Diversity and Inclusion Research

Many of our faculty, current graduate students, and alumni are extensively involved with diversity research initiatives. Explore the academic and research endeavors of just a few of them below.

 

portrait of Kaila Akina.

Kaila Akina

U of M Anthropology PhD student: “I am interested in studying indigenous peoples in the diaspora, an interest stemming from my own family histories. In my dissertation research, I combine historical and archaeological materials to examine the daily experiences of Polynesian Latter-day Saints living in a Utah town called Iosepa from 1889 to 1917."

 

Photograph of professor Kat Hayes

Professor Katherine Hayes

"My work broadly considers the ethics, values, and meanings of archaeology and preservation for contemporary communities, particularly those historically marginalized from the decision-making process on what gets preserved and researched. This means addressing both the content and practice of public historical scholarship: whose stories get told, who can tell them, and how can we make these professional fields more inclusive? I am an active affiliate in American Indian Studies and the Heritage Studies and Public History program."

 

Portrait of Karen Bauer.

Karen Bauer

U of M Anthropology PhD student, and McNair Scholar Ambassador: “At the University of Minnesota, I am a member of the Critical Race and Ethnic Studies Interdisciplinary Graduate Group, where scholars of color come together every other week to workshop each other's work. I also frequently attend events through the Race, Indigeneity, Gender and Sexuality Studies Initiative (RIGS) and the Community of Scholars Program (COSP) through the Office for Diversity in Graduate Education."

 

Portrait of Erin Durban.

**ACTIONS TO TAKE:**
**a)** According to the diversity research page, what Utah town does Kaila Akina's dissertation research focus on?
**b)** Reproduce the stretch of the diversity research page from "Many of our" through "of them below." word for word.

**DATA PROVIDED:**
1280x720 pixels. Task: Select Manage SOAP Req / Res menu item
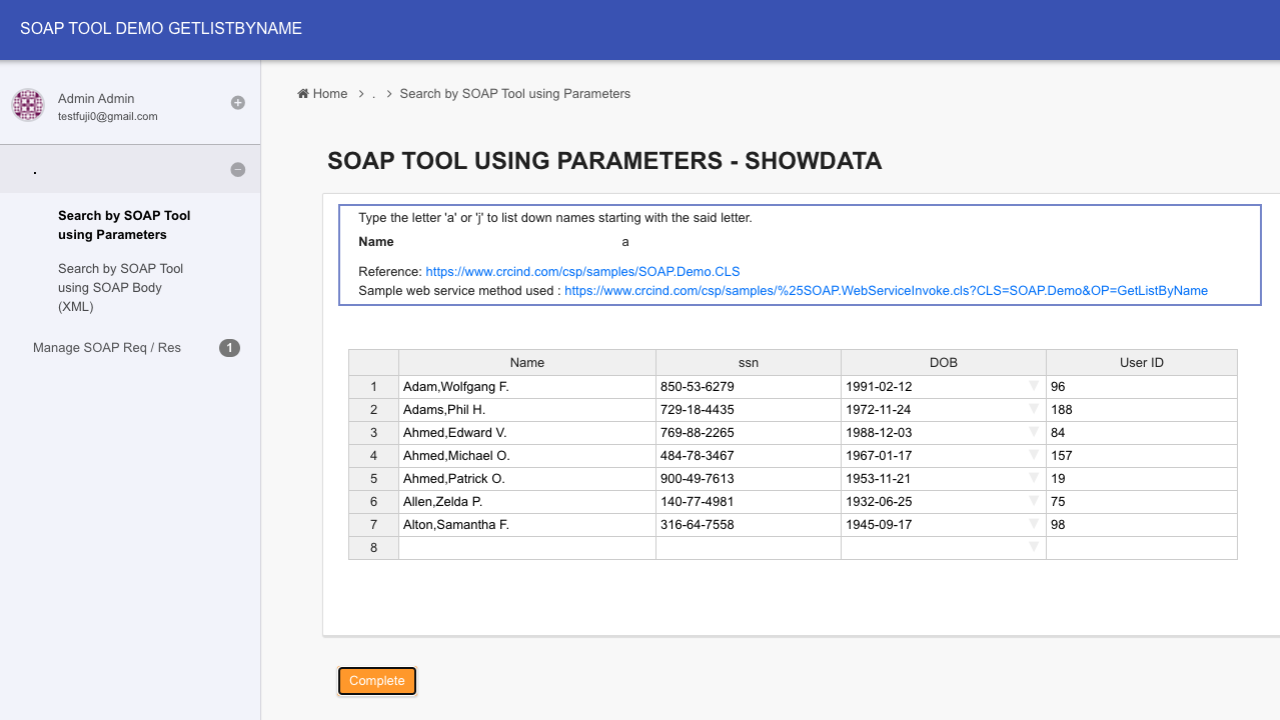click(x=107, y=348)
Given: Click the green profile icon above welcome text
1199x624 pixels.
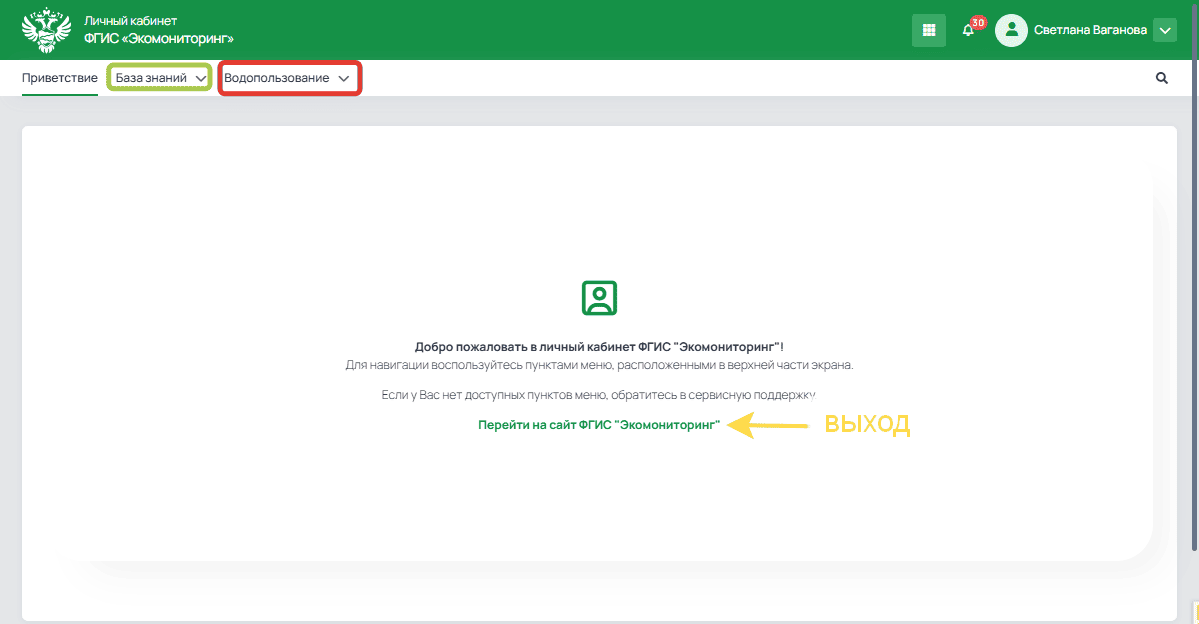Looking at the screenshot, I should point(599,298).
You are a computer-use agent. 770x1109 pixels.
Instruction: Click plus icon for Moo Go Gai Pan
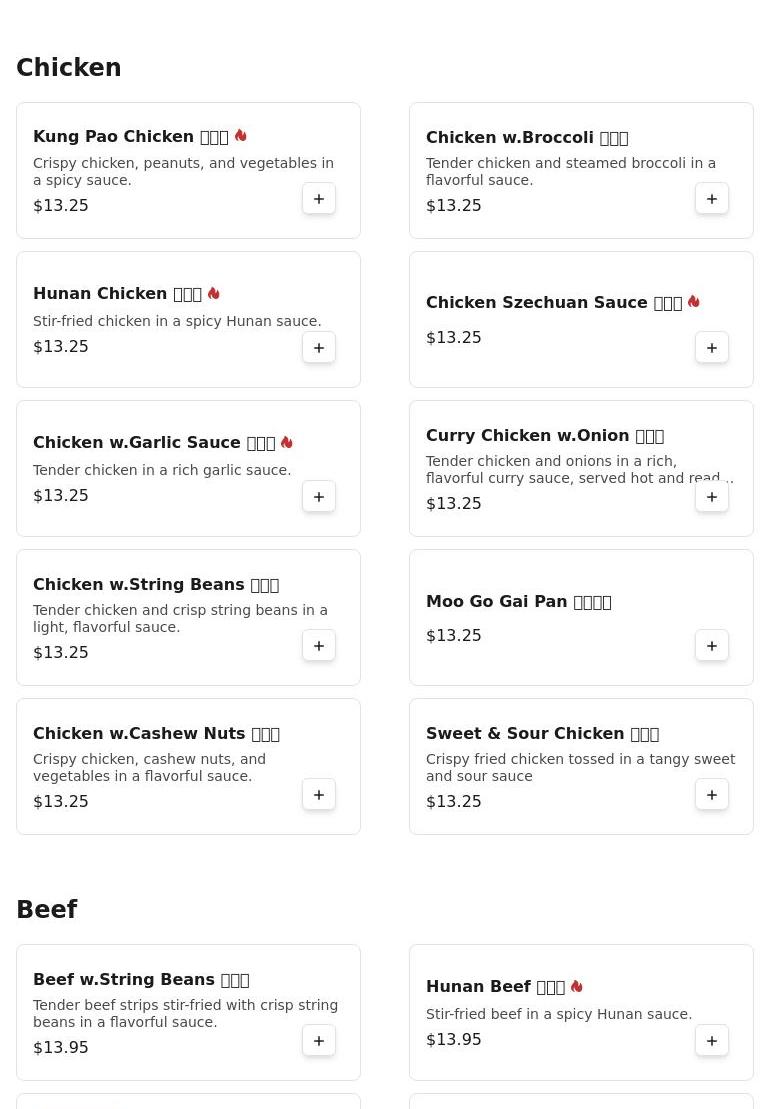(x=712, y=646)
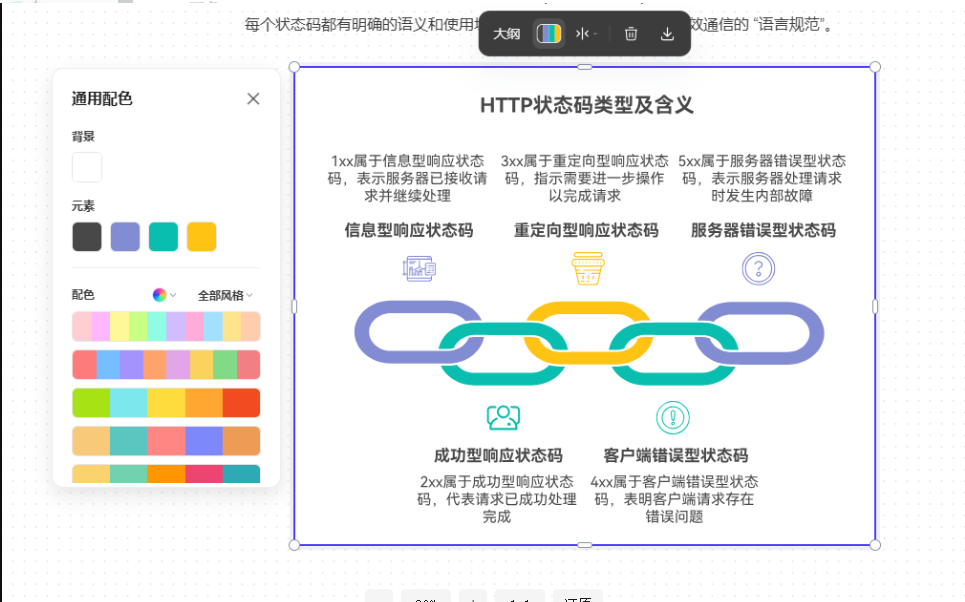965x602 pixels.
Task: Choose the yellow element color swatch
Action: 201,237
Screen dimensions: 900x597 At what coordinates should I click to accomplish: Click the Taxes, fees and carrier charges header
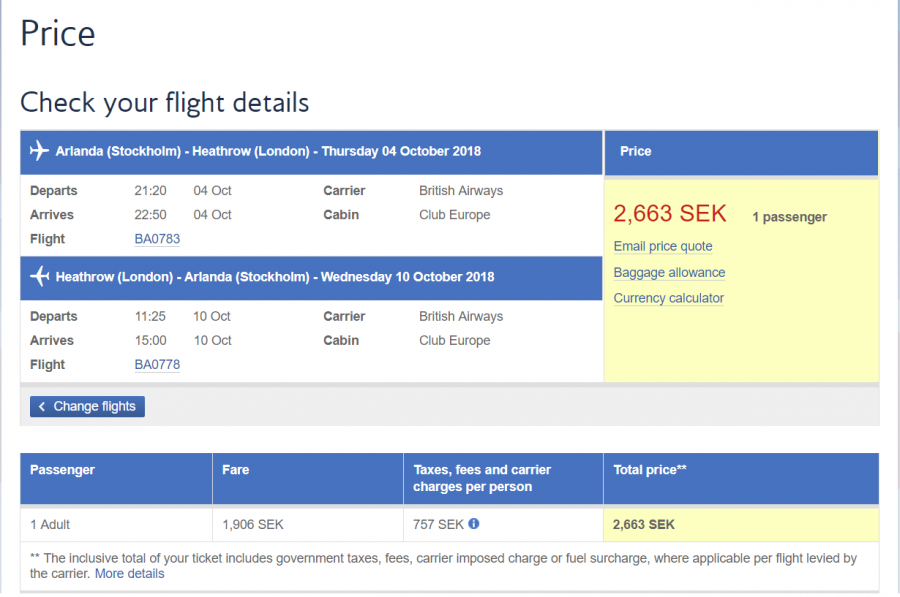point(482,478)
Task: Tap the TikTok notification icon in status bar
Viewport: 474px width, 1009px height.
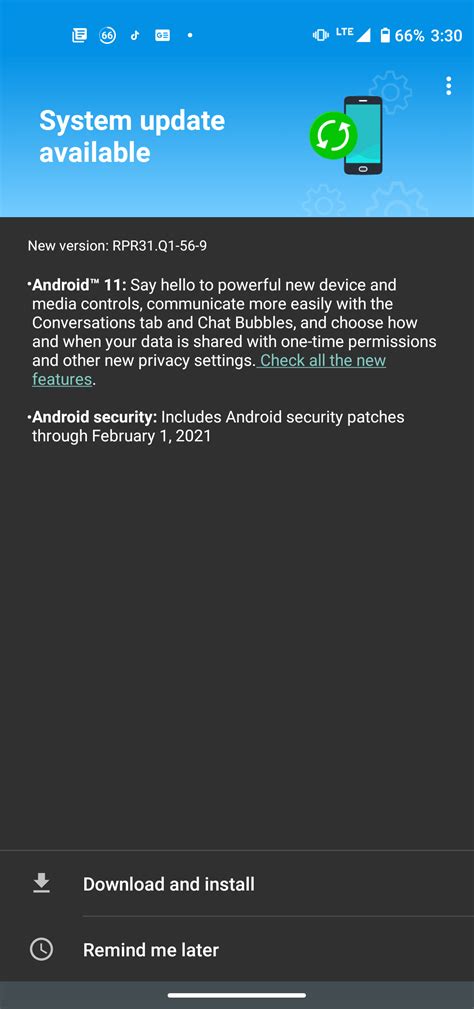Action: tap(134, 35)
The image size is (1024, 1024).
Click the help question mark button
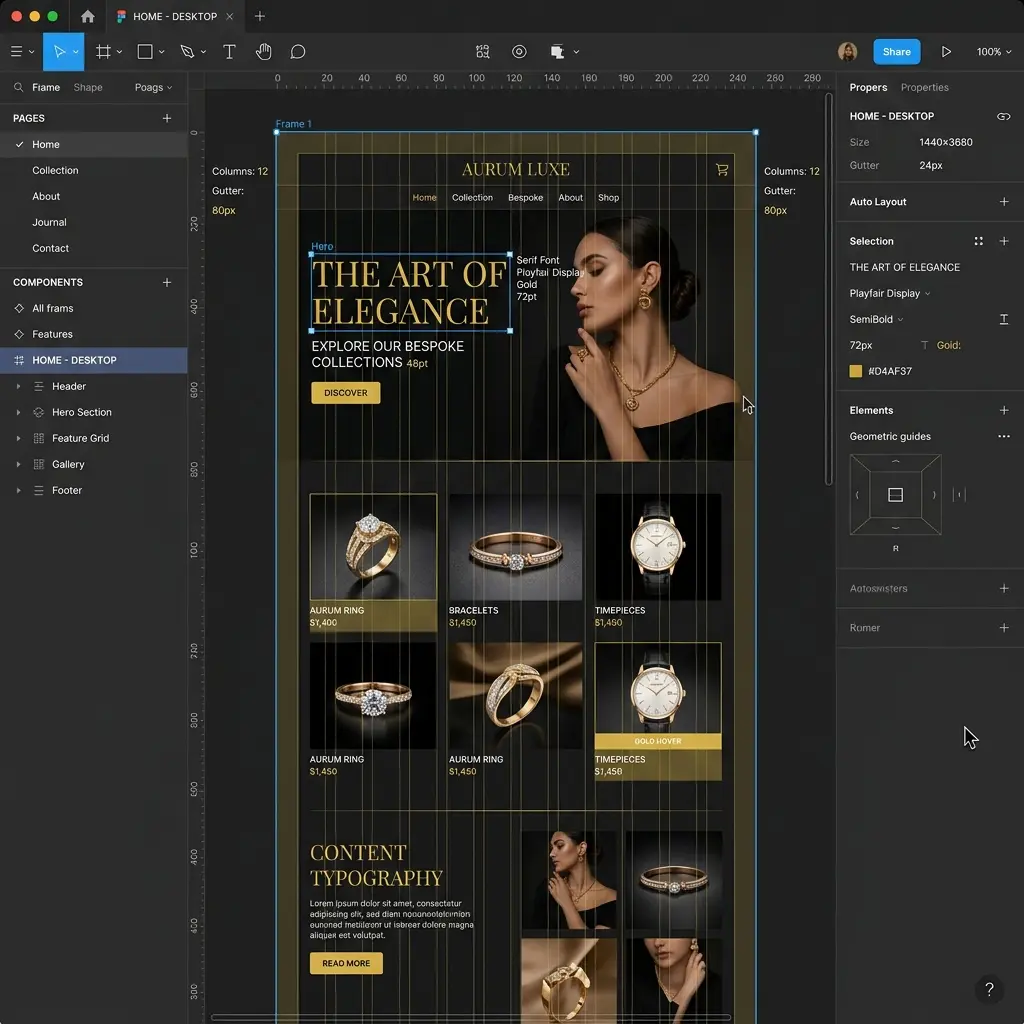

**EXPECTED RESULTS:**
**a)** Iosepa

**b)**
Many of our faculty, current graduate students, and alumni are extensively involved with diversity research initiatives. Explore the academic and research endeavors of just a few of them below.